Problem. Write out exactly the lines that run from the one containing "Image resolution: width=960" to the end of the entries below, with both end lines included.

Provided entries.
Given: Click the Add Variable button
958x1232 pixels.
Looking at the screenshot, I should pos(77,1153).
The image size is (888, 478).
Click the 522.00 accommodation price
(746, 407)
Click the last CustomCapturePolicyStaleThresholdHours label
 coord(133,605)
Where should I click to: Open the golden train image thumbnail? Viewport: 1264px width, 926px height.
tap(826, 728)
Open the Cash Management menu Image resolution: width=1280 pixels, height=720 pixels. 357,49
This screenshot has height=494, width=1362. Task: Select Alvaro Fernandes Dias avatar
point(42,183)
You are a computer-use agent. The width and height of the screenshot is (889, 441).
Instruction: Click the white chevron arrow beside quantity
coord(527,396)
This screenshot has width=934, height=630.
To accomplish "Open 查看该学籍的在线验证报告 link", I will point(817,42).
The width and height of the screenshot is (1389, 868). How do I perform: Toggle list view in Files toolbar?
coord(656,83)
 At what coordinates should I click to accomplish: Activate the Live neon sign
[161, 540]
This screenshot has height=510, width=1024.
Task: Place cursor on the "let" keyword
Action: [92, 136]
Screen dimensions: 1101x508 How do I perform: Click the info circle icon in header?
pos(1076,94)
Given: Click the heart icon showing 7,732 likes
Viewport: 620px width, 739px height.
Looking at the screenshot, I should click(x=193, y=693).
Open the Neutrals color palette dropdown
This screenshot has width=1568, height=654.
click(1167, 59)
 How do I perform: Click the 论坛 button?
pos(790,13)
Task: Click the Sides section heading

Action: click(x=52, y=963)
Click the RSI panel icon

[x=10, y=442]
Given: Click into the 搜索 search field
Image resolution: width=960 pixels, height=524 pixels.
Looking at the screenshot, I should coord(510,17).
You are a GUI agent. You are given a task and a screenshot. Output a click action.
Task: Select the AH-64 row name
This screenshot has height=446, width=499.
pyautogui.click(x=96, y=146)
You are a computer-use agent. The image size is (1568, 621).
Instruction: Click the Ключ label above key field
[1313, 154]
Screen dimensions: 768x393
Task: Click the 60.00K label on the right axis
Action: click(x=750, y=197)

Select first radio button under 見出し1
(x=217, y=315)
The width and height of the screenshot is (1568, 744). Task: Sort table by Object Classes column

Finished task.
Image resolution: width=960 pixels, height=524 pixels.
Looking at the screenshot, I should coord(510,17).
You are a GUI agent. You are given a task and a screenshot. Output a click action.
Task: Select the AH-64 row name
This screenshot has height=446, width=499.
pyautogui.click(x=96, y=146)
You are a computer-use agent. The image size is (1568, 621).
Instruction: Click the Ключ label above key field
[1313, 154]
Screen dimensions: 768x393
Task: Click the 60.00K label on the right axis
Action: click(x=750, y=197)

Select first radio button under 見出し1
(x=217, y=315)
The width and height of the screenshot is (1568, 744). Task: Sort table by Object Classes column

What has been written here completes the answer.